Experimente: Prossiga com o artigo sobre a possibilidade de prisão preventiva de Jair Bolsonaro, a partir da última frase apresentada.

Trecho:
__________________________________________________
É essencial uma leitura atenta e cuidadosa da situação, para que os órgãos de persecução criminal e o Poder Judiciário não incorram no uso da prisão. Escreve Leonardo Tajaribe Jr. .
25/03/2024 05:53
“É imprescindível que a prisão preventiva seja determinada apenas quando estritamente necessário”
O ex-presidente da República Jair Messias Bolsonaro inegavelmente marcou o cenário político do país de forma controvertida, com opiniões e manifestações polêmicas, posicionamentos rígidos em sua gestão e críticas calorosas ao governo de oposição, tonificando a polarização ideológica que já existia e já se acentuava nos momentos anteriores à sua eleição para o cargo.
É de se notar, entretanto, que o posicionamento do então presidente da República durante a pandemia de Covid-19 foi o que denotou a sua popularidade, não só nas fileiras políticas do Brasil, mas também internacionalmente, com severas críticas dirigidas pela oposição e apoio quase incondicional por parte de seus eleitores.
Neste cenário de opiniões espinhosas e ferrenhos ataques às perspectivas adotadas pelo chefe do Poder Executivo, destacou-se a negativa de imunizar-se com a vacina comprada pelo governo para combater a doença que se alastrava pelo mundo, concluindo a Controladoria Geral da União (CGU) que o cartão de vacinação utilizado Jair Bolsonaro era falso.
À vista disso, após intensas investigações promovidas pela Polícia Federal, inclusive com a delação premiada de seu ajudante de ordens, o tenente-coronel Mauro Cid, Bolsonaro foi indiciado, no último dia 19, por associação criminosa e inserção de dados falsos em sistemas de informação – Art.288 e 313 do Código Penal Brasileiro – por, conforme se alega, ter dado ordens para que seus subordinados providenciassem cartões de vacinação falsos para si e alguns de seus familiares.
Diante do delicado cenário que se estabelece a partir do indiciamento do ex-presidente, algumas dúvidas surgem acerca da real possibilidade de sua prisão, o que seria de grande impacto para a conjuntura política nacional, em especial para as eleições presidenciais que ocorrerão no ano de 2026.
Neste sentido, esclarece-se que a prisão preventiva, regulada pelos artigos 311 e seguintes do Código de Processo Penal, possui requisitos de ordem formal e material, sendo os primeiros atinentes a uma mera verificação dos pressupostos necessários para que se decrete a custódia, tornando-se essencial também a análise de sua necessidade.
__________________________________________________
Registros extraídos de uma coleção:

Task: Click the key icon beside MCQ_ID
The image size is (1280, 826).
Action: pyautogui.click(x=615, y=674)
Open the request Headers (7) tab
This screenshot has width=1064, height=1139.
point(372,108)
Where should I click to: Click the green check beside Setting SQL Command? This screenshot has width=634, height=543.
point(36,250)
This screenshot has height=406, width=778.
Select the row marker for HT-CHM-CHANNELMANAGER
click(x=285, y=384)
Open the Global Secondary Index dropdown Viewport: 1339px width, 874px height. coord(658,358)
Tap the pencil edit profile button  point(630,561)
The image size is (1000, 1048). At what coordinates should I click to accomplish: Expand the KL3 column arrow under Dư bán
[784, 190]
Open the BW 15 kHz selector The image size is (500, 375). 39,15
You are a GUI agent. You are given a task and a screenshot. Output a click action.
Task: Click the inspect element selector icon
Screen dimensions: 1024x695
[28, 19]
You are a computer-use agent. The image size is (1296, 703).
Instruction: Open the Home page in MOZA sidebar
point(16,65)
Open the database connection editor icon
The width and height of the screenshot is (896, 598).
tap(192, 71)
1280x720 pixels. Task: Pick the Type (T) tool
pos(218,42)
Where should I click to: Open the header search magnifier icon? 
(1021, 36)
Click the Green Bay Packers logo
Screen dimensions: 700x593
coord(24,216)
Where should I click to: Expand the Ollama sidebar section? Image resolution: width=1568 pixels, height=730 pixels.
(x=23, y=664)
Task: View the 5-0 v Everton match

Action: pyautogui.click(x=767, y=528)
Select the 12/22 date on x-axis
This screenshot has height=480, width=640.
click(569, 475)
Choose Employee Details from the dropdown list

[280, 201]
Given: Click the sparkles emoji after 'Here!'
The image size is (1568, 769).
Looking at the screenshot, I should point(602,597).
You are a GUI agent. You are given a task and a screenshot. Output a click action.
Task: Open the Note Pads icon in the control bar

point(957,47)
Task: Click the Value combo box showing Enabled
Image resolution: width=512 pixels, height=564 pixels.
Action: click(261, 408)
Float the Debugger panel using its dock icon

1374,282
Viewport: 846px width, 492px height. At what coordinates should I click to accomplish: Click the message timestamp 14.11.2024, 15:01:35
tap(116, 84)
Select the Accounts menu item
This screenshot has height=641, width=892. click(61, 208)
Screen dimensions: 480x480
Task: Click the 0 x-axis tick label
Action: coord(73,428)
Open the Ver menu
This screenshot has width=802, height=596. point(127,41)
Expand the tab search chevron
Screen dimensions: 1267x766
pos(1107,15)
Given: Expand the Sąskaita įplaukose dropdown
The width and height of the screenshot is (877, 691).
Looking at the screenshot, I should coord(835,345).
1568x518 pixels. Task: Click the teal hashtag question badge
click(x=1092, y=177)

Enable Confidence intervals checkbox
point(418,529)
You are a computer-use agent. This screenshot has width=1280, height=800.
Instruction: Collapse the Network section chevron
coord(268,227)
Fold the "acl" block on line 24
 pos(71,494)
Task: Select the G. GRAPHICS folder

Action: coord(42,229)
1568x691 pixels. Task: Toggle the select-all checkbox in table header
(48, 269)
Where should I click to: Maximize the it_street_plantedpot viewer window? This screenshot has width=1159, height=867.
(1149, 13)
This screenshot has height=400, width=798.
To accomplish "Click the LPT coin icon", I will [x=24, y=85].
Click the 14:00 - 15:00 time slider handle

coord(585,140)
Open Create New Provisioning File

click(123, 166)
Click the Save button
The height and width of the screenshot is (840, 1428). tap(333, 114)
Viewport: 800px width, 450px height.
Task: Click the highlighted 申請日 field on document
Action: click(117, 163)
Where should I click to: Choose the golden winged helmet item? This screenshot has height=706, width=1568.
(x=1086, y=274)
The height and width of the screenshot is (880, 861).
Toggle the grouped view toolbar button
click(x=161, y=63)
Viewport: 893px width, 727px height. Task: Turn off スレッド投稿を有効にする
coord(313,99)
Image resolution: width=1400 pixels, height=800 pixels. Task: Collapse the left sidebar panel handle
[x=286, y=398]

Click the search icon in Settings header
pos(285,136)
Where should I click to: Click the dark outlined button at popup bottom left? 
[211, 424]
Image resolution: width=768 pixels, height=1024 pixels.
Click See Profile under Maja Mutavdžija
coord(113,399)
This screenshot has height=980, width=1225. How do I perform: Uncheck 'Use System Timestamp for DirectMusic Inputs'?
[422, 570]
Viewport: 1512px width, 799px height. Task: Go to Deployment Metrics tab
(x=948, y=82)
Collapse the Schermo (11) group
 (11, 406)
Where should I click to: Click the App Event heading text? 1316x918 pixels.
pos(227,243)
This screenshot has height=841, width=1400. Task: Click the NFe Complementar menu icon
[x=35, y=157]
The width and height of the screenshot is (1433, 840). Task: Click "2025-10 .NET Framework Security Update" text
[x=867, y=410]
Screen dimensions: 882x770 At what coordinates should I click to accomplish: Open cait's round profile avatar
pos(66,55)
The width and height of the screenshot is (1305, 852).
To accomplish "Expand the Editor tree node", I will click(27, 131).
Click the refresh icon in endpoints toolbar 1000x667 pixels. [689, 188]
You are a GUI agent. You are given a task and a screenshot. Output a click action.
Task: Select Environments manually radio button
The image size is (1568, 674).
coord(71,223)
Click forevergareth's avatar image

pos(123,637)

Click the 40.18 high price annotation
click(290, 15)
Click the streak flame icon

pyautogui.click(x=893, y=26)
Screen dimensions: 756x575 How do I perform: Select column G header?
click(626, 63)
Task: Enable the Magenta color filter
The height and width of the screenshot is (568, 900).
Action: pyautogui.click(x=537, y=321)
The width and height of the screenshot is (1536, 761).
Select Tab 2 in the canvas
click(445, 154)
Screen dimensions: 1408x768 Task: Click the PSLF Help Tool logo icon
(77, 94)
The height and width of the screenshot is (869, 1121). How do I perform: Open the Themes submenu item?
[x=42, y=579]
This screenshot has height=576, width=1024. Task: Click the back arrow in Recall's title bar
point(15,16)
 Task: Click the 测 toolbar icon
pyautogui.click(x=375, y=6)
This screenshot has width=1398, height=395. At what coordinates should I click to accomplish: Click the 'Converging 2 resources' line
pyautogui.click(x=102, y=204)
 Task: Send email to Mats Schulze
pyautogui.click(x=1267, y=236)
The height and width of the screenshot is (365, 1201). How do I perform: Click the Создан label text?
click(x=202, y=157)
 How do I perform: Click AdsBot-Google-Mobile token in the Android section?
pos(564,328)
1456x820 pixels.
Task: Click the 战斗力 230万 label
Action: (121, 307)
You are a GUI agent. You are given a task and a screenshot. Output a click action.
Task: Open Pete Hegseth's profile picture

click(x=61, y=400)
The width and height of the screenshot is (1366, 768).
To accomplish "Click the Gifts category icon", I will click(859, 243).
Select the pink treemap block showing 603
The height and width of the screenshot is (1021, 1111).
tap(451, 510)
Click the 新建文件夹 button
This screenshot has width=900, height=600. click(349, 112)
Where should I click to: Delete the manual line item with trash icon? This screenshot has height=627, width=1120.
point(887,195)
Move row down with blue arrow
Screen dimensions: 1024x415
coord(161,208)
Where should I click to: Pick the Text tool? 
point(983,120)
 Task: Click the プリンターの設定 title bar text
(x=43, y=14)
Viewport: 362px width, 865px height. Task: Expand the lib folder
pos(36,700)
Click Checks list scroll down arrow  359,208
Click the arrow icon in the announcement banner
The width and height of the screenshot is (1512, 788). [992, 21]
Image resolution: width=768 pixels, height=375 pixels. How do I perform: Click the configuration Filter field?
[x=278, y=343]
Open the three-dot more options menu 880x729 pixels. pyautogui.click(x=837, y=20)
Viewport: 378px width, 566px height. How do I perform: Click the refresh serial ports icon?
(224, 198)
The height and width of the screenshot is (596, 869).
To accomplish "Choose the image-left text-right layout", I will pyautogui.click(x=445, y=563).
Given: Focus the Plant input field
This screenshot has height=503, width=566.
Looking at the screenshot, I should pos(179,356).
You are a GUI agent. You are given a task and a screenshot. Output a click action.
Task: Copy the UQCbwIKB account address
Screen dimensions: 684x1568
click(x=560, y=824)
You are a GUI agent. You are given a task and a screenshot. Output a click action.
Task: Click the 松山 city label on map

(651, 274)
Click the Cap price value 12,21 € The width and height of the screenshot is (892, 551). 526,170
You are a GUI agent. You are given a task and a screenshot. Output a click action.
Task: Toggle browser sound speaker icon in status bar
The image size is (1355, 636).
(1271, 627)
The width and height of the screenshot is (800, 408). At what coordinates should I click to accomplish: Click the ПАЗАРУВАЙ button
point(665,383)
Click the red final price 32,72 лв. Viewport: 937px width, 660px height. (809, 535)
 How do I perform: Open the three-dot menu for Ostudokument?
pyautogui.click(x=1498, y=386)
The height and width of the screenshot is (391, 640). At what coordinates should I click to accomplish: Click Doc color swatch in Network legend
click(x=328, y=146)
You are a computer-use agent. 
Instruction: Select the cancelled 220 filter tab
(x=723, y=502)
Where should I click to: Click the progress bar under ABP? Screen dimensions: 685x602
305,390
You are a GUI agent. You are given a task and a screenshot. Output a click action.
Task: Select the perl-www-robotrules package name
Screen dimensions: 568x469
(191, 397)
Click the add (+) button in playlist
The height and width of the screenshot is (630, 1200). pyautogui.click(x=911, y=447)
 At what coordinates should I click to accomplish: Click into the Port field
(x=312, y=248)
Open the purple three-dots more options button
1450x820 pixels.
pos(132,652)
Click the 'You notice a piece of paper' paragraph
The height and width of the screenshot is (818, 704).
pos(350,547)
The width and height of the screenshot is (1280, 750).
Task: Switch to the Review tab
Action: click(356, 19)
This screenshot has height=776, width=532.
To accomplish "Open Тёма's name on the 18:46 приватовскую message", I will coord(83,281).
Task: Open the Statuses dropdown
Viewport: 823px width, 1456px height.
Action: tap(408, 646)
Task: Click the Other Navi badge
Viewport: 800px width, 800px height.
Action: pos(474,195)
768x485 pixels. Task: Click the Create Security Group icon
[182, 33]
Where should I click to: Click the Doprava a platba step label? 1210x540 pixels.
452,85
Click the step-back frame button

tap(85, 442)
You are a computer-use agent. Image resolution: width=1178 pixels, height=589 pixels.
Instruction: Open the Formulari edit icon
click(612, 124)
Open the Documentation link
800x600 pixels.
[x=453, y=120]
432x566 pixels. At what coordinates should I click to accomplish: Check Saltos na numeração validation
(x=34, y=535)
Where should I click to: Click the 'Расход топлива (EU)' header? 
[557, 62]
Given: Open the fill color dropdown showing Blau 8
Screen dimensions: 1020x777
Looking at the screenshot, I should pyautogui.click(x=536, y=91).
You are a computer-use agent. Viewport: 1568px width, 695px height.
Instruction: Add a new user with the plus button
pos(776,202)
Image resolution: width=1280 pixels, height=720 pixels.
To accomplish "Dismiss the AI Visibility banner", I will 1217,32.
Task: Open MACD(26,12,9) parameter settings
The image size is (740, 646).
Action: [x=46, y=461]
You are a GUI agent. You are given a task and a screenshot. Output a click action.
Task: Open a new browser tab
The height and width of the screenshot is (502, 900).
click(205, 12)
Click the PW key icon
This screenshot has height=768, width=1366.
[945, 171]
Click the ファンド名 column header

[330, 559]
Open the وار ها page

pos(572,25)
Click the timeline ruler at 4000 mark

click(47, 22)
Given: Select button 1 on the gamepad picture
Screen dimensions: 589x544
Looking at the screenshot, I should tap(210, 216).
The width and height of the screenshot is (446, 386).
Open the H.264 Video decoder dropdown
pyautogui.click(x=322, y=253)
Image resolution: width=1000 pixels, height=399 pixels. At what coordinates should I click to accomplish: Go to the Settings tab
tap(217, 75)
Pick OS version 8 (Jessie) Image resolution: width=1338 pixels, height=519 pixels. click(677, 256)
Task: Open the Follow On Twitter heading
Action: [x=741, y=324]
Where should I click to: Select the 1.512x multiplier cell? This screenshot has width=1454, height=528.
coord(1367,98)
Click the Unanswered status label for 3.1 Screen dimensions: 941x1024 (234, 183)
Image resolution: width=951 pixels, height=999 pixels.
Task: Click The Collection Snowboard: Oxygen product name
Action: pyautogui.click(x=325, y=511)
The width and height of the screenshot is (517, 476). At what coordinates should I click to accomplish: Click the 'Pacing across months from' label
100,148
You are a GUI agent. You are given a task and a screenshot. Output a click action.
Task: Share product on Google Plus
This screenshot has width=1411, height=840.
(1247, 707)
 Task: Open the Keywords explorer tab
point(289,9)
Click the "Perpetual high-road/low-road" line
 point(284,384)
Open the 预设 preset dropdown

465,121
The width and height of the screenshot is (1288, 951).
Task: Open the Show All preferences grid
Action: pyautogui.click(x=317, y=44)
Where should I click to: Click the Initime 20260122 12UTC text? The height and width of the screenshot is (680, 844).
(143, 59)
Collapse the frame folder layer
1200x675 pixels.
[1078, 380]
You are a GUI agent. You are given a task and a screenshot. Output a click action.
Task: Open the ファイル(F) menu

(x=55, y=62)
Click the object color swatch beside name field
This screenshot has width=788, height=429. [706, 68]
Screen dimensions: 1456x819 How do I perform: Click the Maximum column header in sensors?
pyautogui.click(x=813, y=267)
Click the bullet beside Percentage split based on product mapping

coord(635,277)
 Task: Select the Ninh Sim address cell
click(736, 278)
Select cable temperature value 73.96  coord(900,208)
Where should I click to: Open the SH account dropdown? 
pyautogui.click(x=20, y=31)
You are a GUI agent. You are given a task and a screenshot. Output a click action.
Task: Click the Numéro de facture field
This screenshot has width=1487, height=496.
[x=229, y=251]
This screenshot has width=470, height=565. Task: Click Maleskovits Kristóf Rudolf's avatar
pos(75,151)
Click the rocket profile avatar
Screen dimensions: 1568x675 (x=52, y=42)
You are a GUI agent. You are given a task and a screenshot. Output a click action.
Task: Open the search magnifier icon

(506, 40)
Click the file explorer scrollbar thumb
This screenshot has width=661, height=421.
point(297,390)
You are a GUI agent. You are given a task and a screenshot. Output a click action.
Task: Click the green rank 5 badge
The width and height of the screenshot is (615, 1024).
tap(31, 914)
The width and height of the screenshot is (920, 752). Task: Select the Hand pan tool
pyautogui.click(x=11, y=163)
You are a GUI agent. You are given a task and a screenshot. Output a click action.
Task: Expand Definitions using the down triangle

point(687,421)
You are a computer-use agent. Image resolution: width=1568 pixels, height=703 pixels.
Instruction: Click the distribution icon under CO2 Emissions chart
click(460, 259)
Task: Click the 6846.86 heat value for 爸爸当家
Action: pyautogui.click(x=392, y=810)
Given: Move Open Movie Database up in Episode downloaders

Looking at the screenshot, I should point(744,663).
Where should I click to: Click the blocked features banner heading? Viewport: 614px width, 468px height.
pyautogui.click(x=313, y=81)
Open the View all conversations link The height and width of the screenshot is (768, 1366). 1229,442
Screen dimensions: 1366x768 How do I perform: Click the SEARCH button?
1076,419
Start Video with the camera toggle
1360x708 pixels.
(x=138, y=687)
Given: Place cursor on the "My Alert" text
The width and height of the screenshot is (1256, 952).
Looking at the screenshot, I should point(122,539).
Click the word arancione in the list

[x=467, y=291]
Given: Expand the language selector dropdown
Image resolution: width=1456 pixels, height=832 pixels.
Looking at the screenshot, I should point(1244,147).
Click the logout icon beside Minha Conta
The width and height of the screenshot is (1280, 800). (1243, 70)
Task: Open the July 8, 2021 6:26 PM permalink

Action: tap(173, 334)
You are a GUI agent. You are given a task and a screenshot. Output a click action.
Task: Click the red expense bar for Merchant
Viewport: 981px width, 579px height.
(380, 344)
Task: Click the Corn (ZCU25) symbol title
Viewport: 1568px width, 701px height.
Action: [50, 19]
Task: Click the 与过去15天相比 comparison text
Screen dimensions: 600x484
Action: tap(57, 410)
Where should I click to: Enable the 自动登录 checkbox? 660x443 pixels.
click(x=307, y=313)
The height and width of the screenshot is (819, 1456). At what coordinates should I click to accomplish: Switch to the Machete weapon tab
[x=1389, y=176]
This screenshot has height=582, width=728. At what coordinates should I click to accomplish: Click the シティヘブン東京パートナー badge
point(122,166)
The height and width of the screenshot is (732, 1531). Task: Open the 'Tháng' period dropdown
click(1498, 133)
__________________________________________________
Resposta à tarefa:
Apesar da pena prevista para os crimes dolosos pelos quais Jair Bolsonaro foi indiciado – o que denota a presença dos requisitos formais –, é imprescindível que a prisão preventiva seja determinada apenas quando estritamente necessário, devendo ser realizado um juízo acerca do perigo que o ex-presidente representa para a sociedade, as testemunhas e o curso do processo criminal.
Partindo-se do pressuposto de que se estamos diante de delitos praticados com abuso do poder político, o fato de o agente em questão não ocupar mais qualquer posição de comando e, portanto, não possuir mais qualquer capacidade de utilizar-se diretamente de influências decorrentes do cargo deve ser levado em conta para a análise da necessidade ou não da restrição de sua liberdade.
Claro que estamos diante de um cenário sensível, não só para a política interna, mas também no âmbito externo, diante do fato de que os dois últimos presidentes da República também estiveram envolvidos em tramas que culminaram em prisão ou impeachment do cargo. Por isso, é essencial uma leitura atenta e cuidadosa da situação, para que os órgãos de persecução criminal e o Poder Judiciário não incorram no uso da prisão – importante instrumento consagrado na Constituição Federal – para atender a anseios político-ideológicos, incorrendo numa guerra em que a arma é a lei.
Por Leonardo Tajaribe Jr., advogado criminalista, especialista em Direito Penal Econômico (COIMBRA/IBCCRIM), é pós-graduado em Direito Penal e Processual Penal (UCAM).